[Records from a data source]
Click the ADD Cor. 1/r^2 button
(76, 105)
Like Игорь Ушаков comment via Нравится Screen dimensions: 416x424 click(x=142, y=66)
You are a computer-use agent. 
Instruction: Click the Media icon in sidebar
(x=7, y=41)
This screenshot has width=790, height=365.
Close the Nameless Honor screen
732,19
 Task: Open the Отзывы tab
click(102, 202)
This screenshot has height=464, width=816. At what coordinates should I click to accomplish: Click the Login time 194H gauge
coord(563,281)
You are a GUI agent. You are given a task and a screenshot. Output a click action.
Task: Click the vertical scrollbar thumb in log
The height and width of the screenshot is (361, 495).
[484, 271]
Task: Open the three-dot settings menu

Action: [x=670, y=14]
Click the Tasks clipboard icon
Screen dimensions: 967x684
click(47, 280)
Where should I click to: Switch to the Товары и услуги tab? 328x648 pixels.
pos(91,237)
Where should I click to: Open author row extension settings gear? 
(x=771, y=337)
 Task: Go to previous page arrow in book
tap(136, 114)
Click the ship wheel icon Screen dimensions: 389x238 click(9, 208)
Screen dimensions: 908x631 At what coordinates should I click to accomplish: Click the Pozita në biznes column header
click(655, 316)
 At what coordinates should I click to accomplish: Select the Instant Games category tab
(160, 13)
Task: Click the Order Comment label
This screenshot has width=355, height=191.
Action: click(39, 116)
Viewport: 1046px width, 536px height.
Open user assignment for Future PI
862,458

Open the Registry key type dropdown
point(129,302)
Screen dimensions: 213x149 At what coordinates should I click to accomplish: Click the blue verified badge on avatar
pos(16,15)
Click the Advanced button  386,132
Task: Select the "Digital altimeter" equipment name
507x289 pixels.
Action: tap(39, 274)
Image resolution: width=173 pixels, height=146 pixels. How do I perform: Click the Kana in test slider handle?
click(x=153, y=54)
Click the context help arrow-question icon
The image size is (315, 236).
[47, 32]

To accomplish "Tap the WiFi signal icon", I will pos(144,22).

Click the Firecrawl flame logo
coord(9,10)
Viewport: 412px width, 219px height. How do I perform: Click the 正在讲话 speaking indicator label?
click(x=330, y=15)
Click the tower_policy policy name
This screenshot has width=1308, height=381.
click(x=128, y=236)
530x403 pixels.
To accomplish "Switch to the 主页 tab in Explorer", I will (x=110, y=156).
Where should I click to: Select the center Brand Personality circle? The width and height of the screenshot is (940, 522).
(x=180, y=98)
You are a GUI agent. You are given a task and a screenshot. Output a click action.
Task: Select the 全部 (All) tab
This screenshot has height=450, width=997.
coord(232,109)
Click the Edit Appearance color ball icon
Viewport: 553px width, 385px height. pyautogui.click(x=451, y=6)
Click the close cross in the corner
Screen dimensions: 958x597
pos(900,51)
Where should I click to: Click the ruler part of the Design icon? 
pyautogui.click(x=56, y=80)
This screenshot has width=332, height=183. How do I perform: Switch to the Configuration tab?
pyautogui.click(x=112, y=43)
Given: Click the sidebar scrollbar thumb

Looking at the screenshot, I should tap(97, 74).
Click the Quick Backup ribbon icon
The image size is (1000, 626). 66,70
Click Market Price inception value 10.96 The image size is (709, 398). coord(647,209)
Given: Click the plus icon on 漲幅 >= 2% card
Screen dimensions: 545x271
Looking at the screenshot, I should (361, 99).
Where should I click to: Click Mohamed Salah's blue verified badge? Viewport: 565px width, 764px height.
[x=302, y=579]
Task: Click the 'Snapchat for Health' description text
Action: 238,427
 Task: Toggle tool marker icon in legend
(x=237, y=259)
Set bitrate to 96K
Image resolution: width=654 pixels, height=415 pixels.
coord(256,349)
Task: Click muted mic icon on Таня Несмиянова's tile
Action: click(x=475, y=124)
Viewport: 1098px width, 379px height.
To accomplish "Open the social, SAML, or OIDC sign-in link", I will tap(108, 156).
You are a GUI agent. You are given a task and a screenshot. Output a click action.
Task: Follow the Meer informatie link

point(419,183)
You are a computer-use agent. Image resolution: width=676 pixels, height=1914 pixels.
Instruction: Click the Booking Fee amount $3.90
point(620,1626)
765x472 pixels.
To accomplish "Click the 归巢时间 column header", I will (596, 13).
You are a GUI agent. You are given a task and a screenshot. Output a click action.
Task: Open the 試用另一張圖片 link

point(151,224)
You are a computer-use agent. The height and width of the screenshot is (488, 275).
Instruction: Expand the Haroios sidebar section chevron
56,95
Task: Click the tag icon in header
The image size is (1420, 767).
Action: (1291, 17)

• [TASK PROMPT]:
Copy each line of the records that contains the word "will".

• [RESPONSE TO THIS TASK]:
To accomplish "Tap the WiFi signal icon", I will pos(144,22).
To accomplish "Switch to the 主页 tab in Explorer", I will (x=110, y=156).
To accomplish "Open the social, SAML, or OIDC sign-in link", I will tap(108, 156).
To accomplish "Click the 归巢时间 column header", I will (596, 13).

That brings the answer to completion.